同じIQであっても、発達特性、情緒状態、検査時の緊張、家庭環境、学校環境によって、臨床的な意味づけはまったく異なります。
専門的な知識がなければ、数値をそのまま「能力の高さ・低さ」と誤解し、子どもや保護者を深く傷つけてしまう危険があります。
また、WISC-Ⅴ検査の実施場面では、子どもの心理状態への配慮が不可欠です。
検査は子どもにとって「評価される体験」であり、不安や羞恥、失敗への恐れを強く刺激します。
発達特性のある子どもや自己肯定感の低い子どもほど、その影響は大きくなります。
検査官には、子どもの表情や態度、疲労や不安のサインを読み取りながら、検査を続けるか、中断するか、どう支えるかを判断する力が求められます。
これは心理臨床の訓練を受けた専門職でなければ担えない役割です。
さらに、WISC-Ⅴ検査の結果は、進路選択、特別支援教育の判断、合理的配慮の検討、福祉制度の利用、時には診断やラベリングにまで影響を及ぼします。
つまり一度出された結果は、子どもの「社会的な位置づけ」を左右する力を持ちます。
だからこそ、結果を出す側には倫理観と責任が求められます。
資格要件とは、「技術があるかどうか」だけでなく、「この結果を扱う覚悟と倫理性があるかどうか」を担保するためのものでもあります。

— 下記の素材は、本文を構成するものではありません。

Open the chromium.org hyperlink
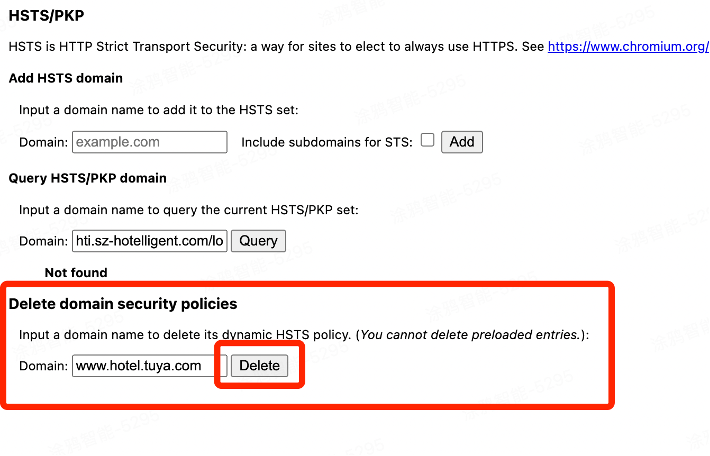The image size is (710, 456). coord(628,46)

臨床の現場では、検査の実施そのものよりも、検査後の説明と支援へのつなげ方が最も重要になります。
WISC-Ⅴ検査は、使い方を誤れば、子どもを縛る数値になり得ますが、適切に扱えば、子どもを守り、可能性を広げる道具になります。
その分岐点に立つのが検査官です。
だからこそ、発達心理、臨床心理、精神医学、教育的視点を統合的に理解している専門家にしか任せてはならないのです。

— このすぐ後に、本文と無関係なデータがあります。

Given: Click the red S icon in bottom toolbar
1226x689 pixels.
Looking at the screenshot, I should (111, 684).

専門家として強調したいのは、WISC-Ⅴ検査が「高価で難しい検査だから資格が必要」なのではないという点です。
一人の子どもの理解のされ方、その後の人生の扱われ方を左右する検査だからこそ、誰でも実施してよいものではない。
資格要件とは、子どもを守るための安全装置であり、検査という行為に課された社会的責任そのものなのです。